Mangrove memiliki keunggulan ekologi yang besar. Selain untuk habitat ikan, udang, dan kepiting, mangrove juga menjadi “rumah” bagi beberapa burung laut. Namun, manfaat terbesar mangrove untuk masyarakat Dukuh Pandansari, Desa kaliwlingi, Kecamatan Brebes, Kabupaten Brebes, Jawa Tengah adalah menyelamatkan nyawa mereka.
Ya, selama 20 tahun, wilayah ini memang akrab dengan abrasi air laut. Kondisi ini menyebabkan tambak -pusat mata pencaharian masyarakat setempat- seluas 850 hektare, lenyap. Mangrove mulai ditanam di Dukuh Pandansari sejak tahun 2008. Tanaman ini kemudian dirasakan bermanfaat karena mampu memecah ombak yang akan mendera dukuh.
Di luar itu, mangrove juga menghasilkan keuntungan ekonomi karena menjadi pelestarian kerang, kepiting, dan rumput laut.
“Sejak saat itu, dibentuk kegiatan meringankan bakti lingkungan untuk mengurangi abrasi,” ujar Rusjan, Ketua KBL Mangrove Sari, Dukuh Pandansari, menceritakan sejarah wilayahnya dalam kegiatan “Visit Jurnalis dan Jambore Mangrove, Merajut Sabuk Hijau Pantura-Brebes-Indramayu,” Jumat (23/11) lalu.
“Awalnya ditanam 15 ribu batang mangrove, sekarang sudah satu juta lebih yang berkembang.”
Kendati demikian, bukan hal mudah melestarikan mangrove di wilayah berpenduduk 3.032 jiwa ini. Masih ada masyarakat yang menganggap mangrove sebagai penghalang. Bahkan ada yang menebang dan menjual batangnya sebagai bahan kayu bakar.
Sebagai bentuk sosialisasi, disentuhlah hal yang paling mengena di diri masyarakat setempat: budaya calung. Calung, alat musik dari ruas-ruas bambu yang ditabuh, terbukti bisa menarik perhatian warga. Lebih mengena lagi, calung ini dimainkan anak-anak Sekolah Dasar (SD) dan Sekolah Menengah Pertama (SMP) dengan berkeliling kampung.

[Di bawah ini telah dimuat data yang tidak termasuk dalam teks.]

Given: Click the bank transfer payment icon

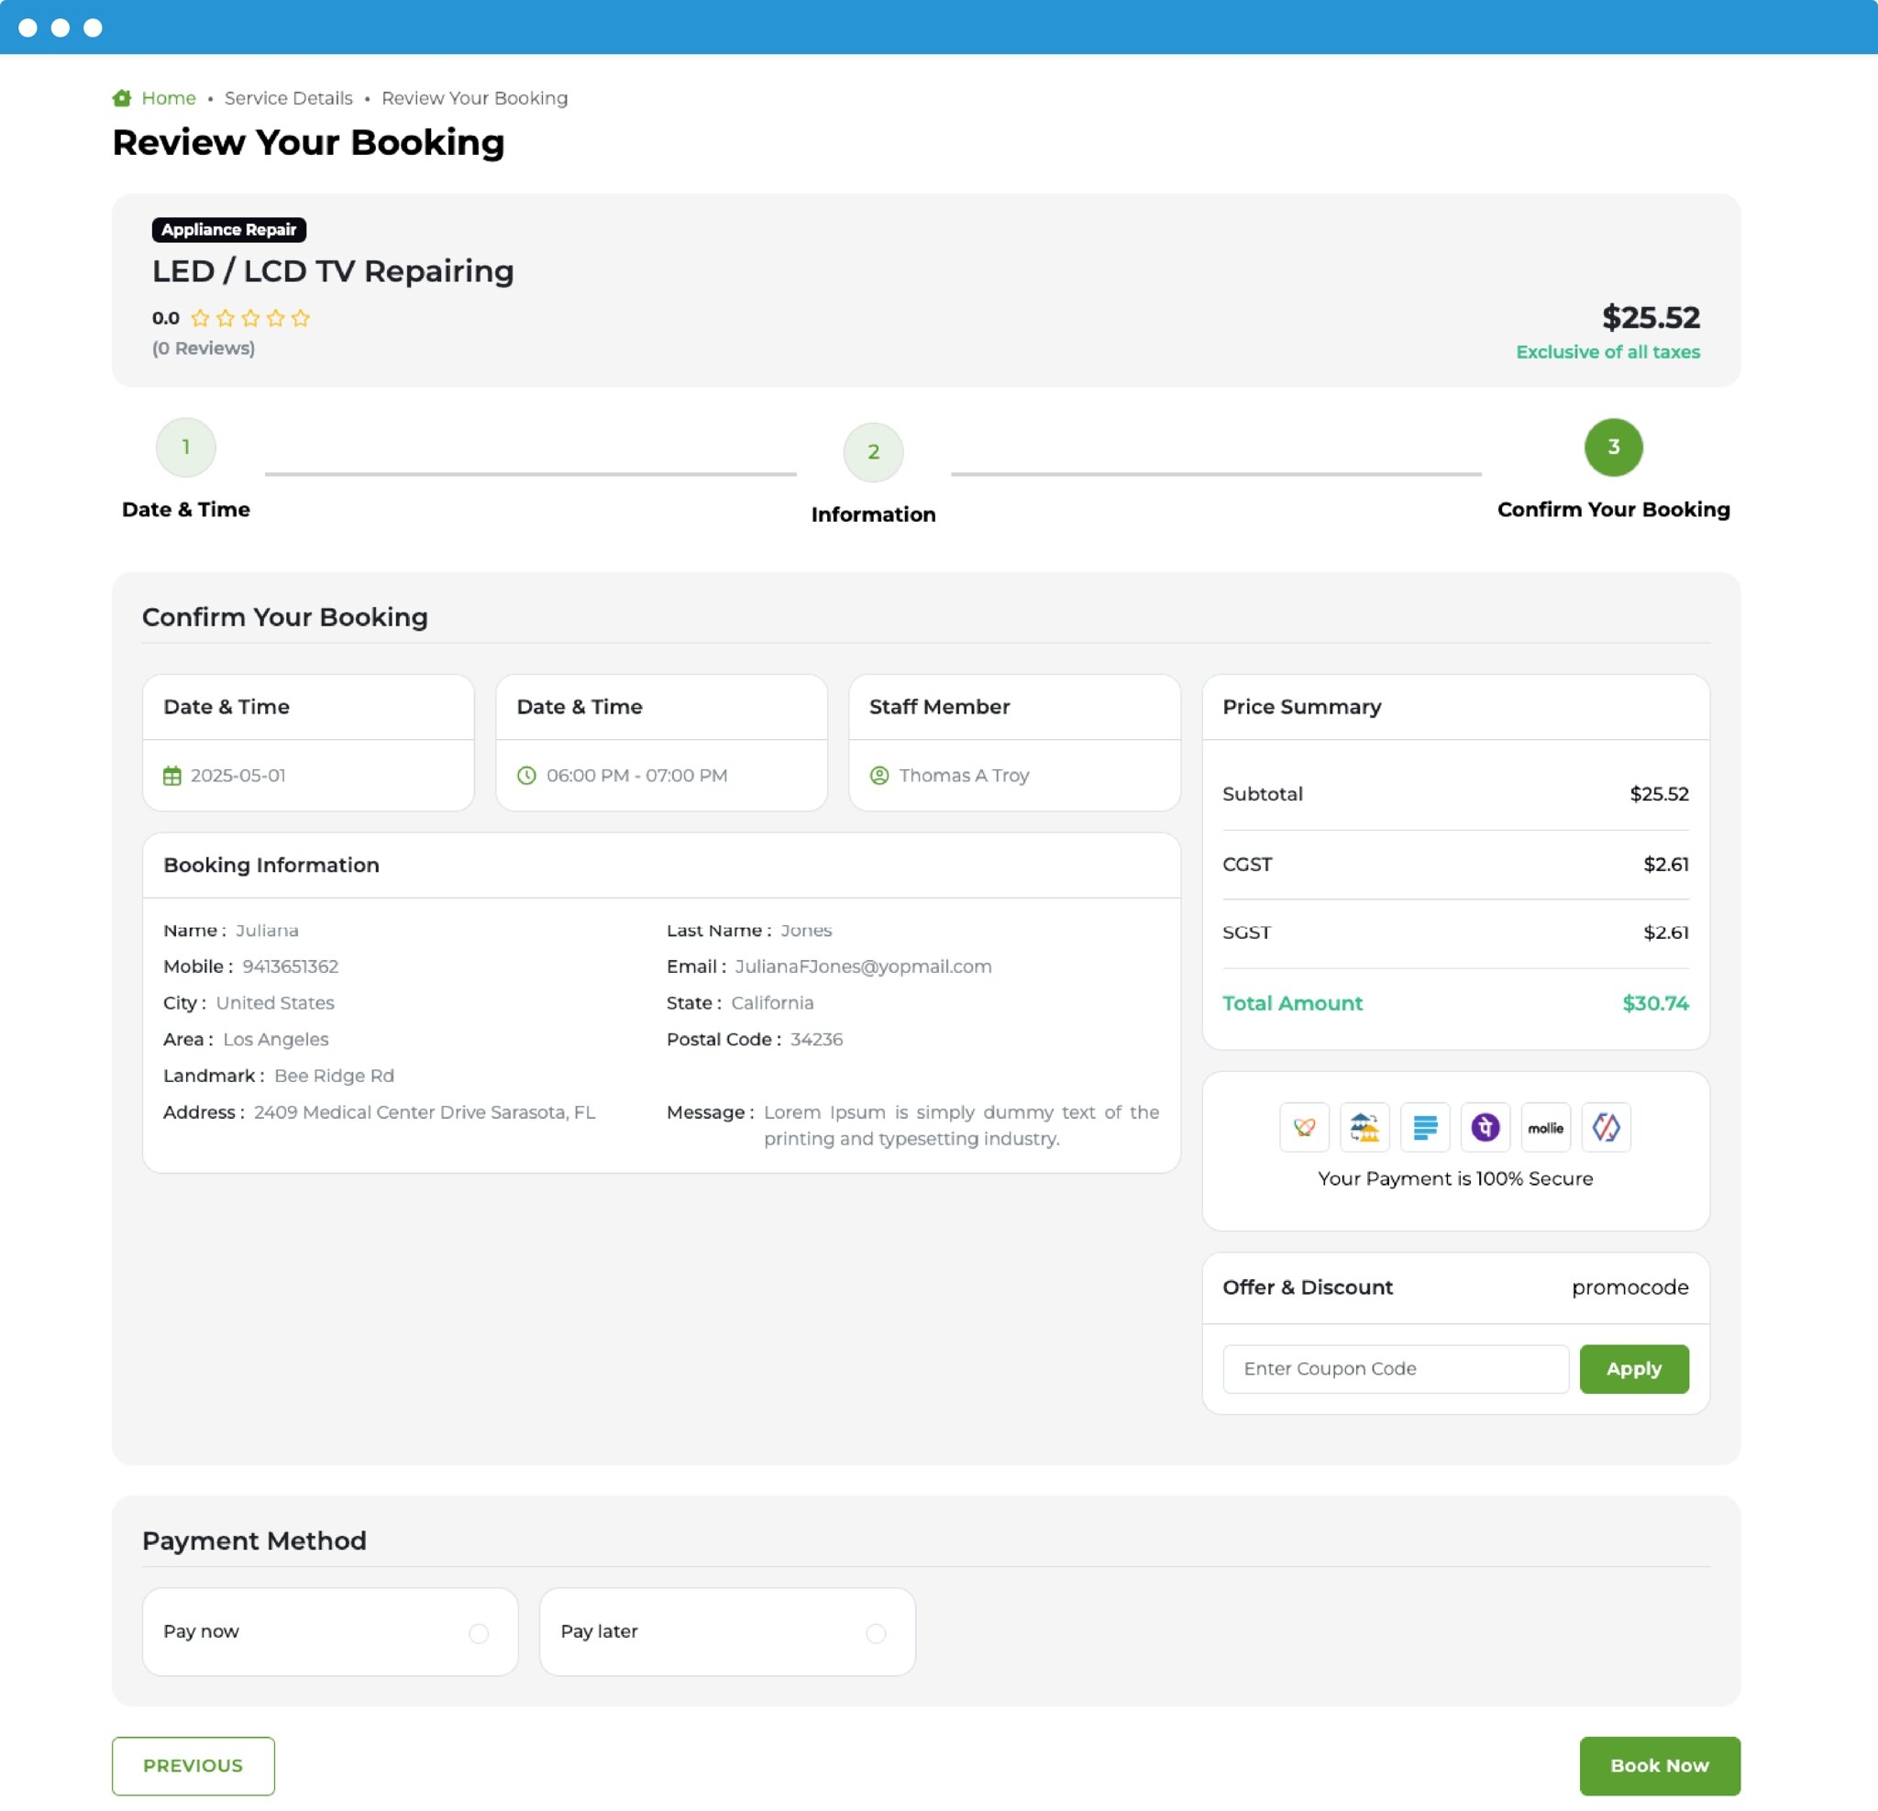Looking at the screenshot, I should pyautogui.click(x=1363, y=1127).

“Anak-anak SD dan SMP memang selalu kami libatkan dalam setiap penanaman mangrove. Tujuannya agar tertanam penyadaran sejak dini,” ujar Mashadi, Koordinator Ikatan Petani Pengendali Hama Terpadu Indonesi (IPPHTI) Kabupaten Brebes.
Ditambahkan Mashadi, calung merupakan budaya tradisional Banyumas-Pekalongan, biasanya untuk mengamen di pasar. “Kami manfaatkan itu karena calung unik, gampang, dan menarik perhatian.”
Kegiatan ini akhirnya membuahkan hasil manis karena Dukuh Pandansari mendapat dukungan dari pihak Pemda, mendapat bantuan pos pemantauan mangrove sebanyak dua Unit, normalisasi Sungai Pemali, pembinaan dan pelatihan, serta berbagai penghargaan lingkungan. Di luar itu, pihak swasta dan perguruan tinggi juga tergerak untuk ikut menanam mangrove di kawasan ini.
Menurut Basuki Rahmad, Ketua Program Officer Pesisir dan Pulau-Pulau Kecil Yayasan Keanekaragaman Hayati Indonesia (KEHATI), program di wilayah ini berhasil karena adanya kemauan dari masyarakat. “Juga ada semangat kebersamaan dan gotong royong,” ujarnya.